The group wants Attorney General Merrick Garland to agree to seek life without parole sentences only in the rarest of cases, where juveniles are "incapable of change." In all other instances, it said, federal prosecutors should ask for no more than 30 years in prison.
"Violent crime warrants proportionate punishment," said the letter from the Institute for Constitutional Advocacy and Protection at Georgetown Law Center. "But justice demands that any such punishment reflect an offender's youth and capacity for rehabilitation."
Most adults serve a median of 20 years in federal prison and 17 1/2 years in the state system, the advocates said.
The letter, signed by former Justice officials from both Democratic and Republican administrations, called for creating a unit to review all requests from federal prosecutors for life sentences for people under age 18 and requiring sign-off from the attorney general to proceed.
The department should also review the cases of juveniles already serving federal life sentences and evaluate whether they can be released if they're capable of rehabilitation, the letter said. That would apply to fewer than a dozen people, according to court filings in a related case.
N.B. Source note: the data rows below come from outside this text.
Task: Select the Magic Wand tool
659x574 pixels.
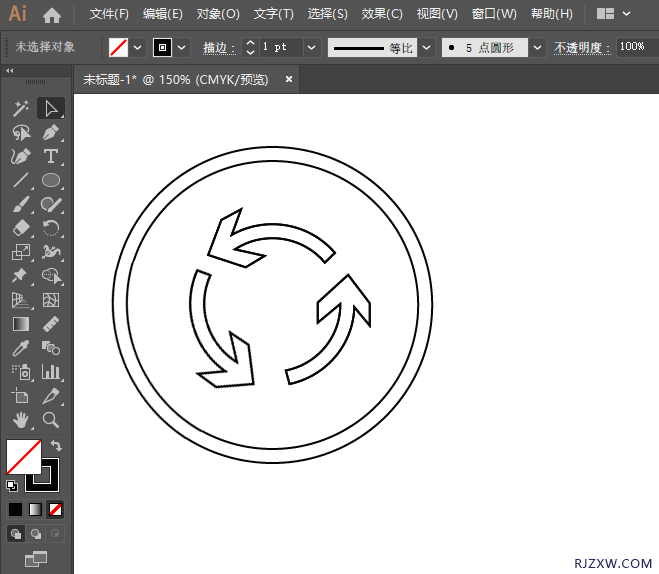Action: point(20,109)
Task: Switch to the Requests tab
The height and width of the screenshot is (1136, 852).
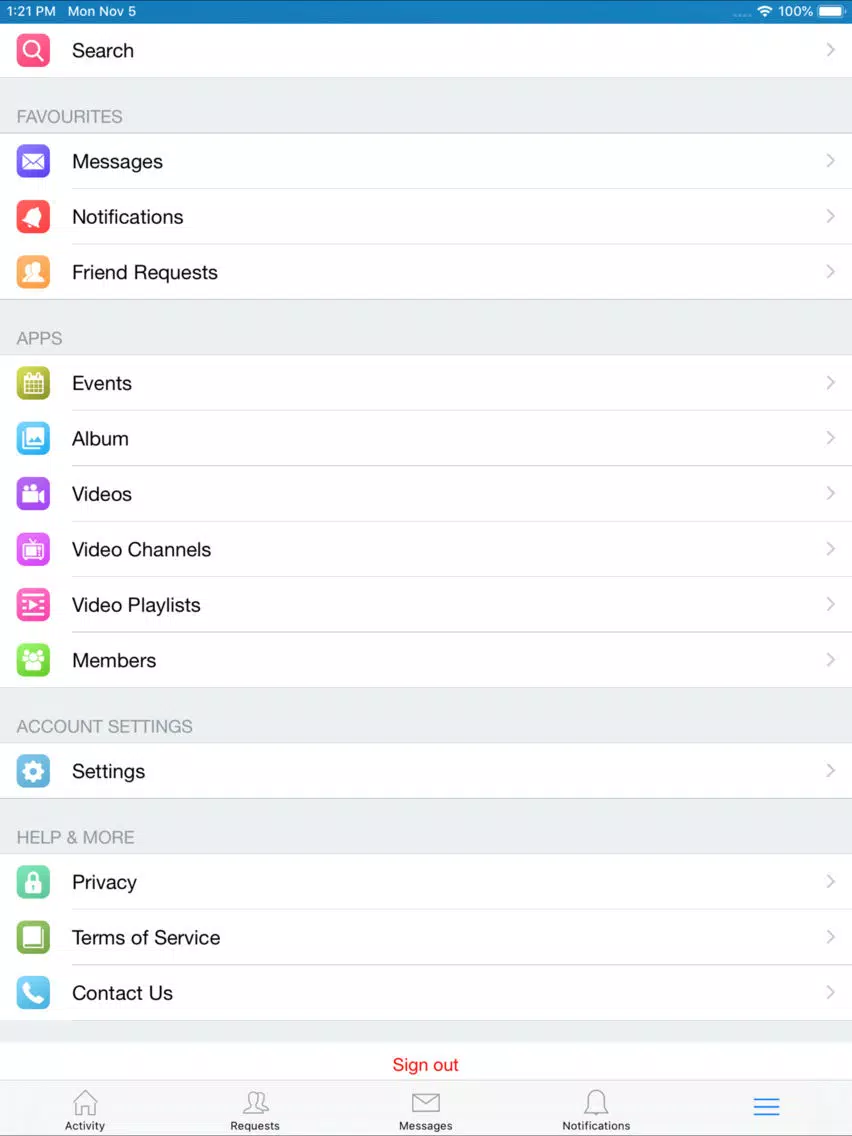Action: click(255, 1110)
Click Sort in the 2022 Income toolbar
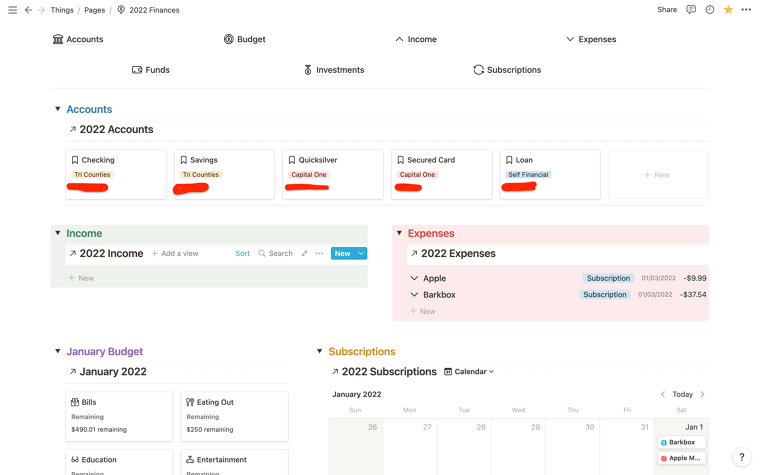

A Justice Department spokesperson said the DOJ has received the letter and is reviewing it.
In a stream of cases going back more than 15 years, the Supreme Court has said that juvenile offenders are different than adults who break the law, because of their developing brains, vulnerability to peer pressure and other factors.
In 2005, the high court ruled capital punishment is unconstitutional for juveniles. Five years later, the court said life without parole sentences for juveniles are unconstitutional in cases that don't involve murders. Last year, a divided court found that sentencing judges aren't compelled to determine if a juvenile is incorrigible before imposing a life without parole sentence.
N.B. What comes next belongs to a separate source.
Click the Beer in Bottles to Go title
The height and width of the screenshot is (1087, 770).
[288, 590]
But the Georgetown group is pushing the Justice Department to go further, at least in a tiny number of cases where federal prosecutors charge juveniles with murder.
Among them is Riley Briones Jr., who studied for his GED, helped younger inmates, and developed a "spotless" record in prison. Late last year, a panel of the U.S. Court of Appeals for the Ninth Circuit affirmed his life sentence. But Briones, who was convicted of murder on an Indian reservation, is asking the full appeals court to hear his case. Briones said he was abused by his father and that he acted only as a getaway driver in the murder of a Subway sandwich shop clerk in 1994.